Prediction means for predicting the state of the controlled object at the second time based on the state of the controlled object at the first time and the behavior at a second time that is the next control timing after the first time;
A reward based on the state of the controlled object at each control timing from the second time to a third time after the second time, obtained by repeatedly inputting the behavior after the second time to the prediction means. a remuneration calculation means that calculates the sum of the sum as a value;
Update means for updating parameters of a value function based on the state, the action, and the value, using the state of the controlled object at the first time and the action at the second time as input, and outputting the value. A learning device equipped with and .

From the state of the controlled object at a first time and the behavior at a second time, which is the next control timing after the first time, a prediction function that predicts the state of the controlled object at the second time is applied to Calculating, as a value, the sum of rewards based on the state of the controlled object at each control timing from the second time to a third time after the second time, which is obtained by repeatedly inputting actions;
Based on the state, the action, and the value, the parameters of the value function are updated so that the state of the controlled object at the first time and the action at the second time are input and the value is output.
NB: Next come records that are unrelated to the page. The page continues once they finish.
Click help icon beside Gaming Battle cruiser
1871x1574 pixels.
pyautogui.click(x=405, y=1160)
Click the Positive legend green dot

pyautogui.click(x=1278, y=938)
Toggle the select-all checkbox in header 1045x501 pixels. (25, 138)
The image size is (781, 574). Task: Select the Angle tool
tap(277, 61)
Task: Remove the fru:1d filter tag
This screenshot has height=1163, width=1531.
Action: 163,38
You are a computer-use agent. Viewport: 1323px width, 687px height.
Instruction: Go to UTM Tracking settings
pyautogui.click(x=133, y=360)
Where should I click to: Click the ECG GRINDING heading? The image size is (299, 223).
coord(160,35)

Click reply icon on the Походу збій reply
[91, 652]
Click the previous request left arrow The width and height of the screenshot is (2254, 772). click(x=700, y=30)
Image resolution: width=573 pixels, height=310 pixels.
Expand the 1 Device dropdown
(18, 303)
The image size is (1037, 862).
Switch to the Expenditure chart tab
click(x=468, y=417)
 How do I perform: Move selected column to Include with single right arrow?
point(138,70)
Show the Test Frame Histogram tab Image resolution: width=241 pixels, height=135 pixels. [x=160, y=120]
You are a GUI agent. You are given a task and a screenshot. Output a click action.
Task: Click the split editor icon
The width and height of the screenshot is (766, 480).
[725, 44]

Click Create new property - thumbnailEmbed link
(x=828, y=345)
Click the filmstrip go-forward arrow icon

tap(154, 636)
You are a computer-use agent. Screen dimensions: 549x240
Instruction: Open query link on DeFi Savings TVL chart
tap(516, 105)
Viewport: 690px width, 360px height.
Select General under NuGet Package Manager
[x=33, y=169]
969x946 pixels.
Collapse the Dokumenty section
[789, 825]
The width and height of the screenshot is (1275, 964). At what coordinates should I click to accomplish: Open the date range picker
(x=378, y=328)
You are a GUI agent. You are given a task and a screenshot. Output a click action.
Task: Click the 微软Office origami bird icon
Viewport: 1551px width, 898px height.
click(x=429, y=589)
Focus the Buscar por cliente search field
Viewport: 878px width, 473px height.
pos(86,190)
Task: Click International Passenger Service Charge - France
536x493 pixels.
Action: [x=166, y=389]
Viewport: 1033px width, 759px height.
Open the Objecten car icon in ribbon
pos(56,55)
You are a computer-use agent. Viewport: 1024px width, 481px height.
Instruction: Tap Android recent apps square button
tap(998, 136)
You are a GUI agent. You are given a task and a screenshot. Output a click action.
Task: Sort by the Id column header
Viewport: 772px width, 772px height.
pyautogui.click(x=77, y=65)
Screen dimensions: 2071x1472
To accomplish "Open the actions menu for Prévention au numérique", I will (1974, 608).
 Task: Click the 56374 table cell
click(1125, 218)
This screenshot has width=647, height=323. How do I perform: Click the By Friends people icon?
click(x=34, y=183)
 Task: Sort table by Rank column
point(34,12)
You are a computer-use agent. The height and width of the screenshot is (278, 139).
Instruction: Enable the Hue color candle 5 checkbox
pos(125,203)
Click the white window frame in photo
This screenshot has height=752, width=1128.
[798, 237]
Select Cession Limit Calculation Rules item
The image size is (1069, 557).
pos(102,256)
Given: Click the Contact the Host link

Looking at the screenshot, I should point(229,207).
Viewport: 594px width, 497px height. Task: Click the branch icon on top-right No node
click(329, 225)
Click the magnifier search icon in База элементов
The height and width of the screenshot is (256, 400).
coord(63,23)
A learning method that prepares you.

to the computer,
From the state of the controlled object at a first time and the behavior at a second time, which is the next control timing after the first time, a prediction function that predicts the state of the controlled object at the second time is applied to Calculating, as a value, the sum of rewards based on the state of the controlled object at each control timing from the second time to a third time after the second time, which is obtained by repeatedly inputting actions;
Based on the state, the action, and the value, the parameters of the value function are updated so that the state of the controlled object at the first time and the action at the second time are input and the value is output. A recording medium that stores a learning program for executing.